StepFun introduced Step 3.7 Flash, a 198B-parameter Mixture-of-Experts vision-language model with approximately 11B activated parameters per forward pass, designed for enterprise-scale multimodal AI applications. The model supports native image and video input, three configurable reasoning levels, and a 256k context window. It is available through Hugging Face with NVFP4 quantization and can be deployed across open-source frameworks including NVIDIA TensorRT-LLM, SGLang, and vLLM to leverage NVIDIA-optimized kernels.

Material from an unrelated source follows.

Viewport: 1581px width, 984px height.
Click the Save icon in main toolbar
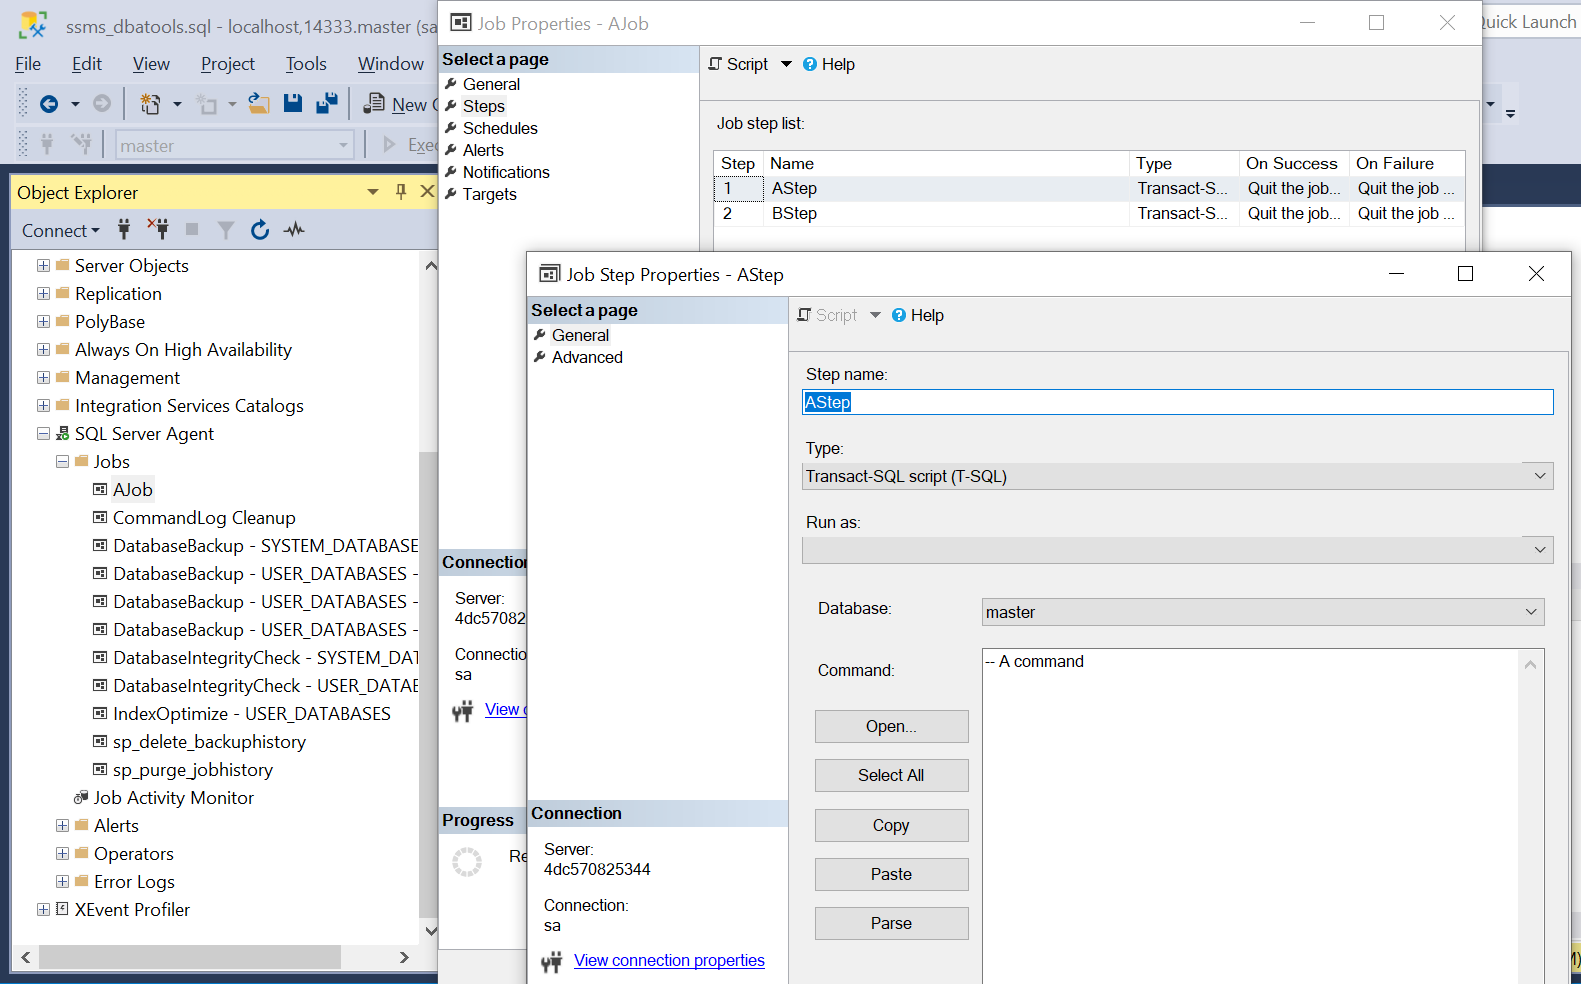(x=293, y=103)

For commerce practitioners, Step 3.7 Flash enables production-grade agentic workflows combining perception, search, and multi-step reasoning—critical for document intelligence pipelines that extract structured insights from financial reports, invoices, and complex PDFs. NVIDIA NIM packages the model as containerized inference microservices with standardized OpenAI-compatible APIs, supporting on-premises, cloud, and hybrid deployments. The NVIDIA NeMo framework enables Day 0 fine-tuning with supervised fine-tuning (SFT) and LoRA techniques at 600 tokens/sec on Hopper GPUs, allowing teams to customize the model for domain-specific commerce use cases without checkpoint conversion overhead.
This release positions NVIDIA's ecosystem as a comprehensive stack for multimodal AI in commerce—from prototyping on build.nvidia.com endpoints through production deployment and customization. The combination of high-throughput inference, flexible deployment options, and native fine-tuning support lowers barriers for retailers and financial services firms to integrate vision-language reasoning into operational workflows.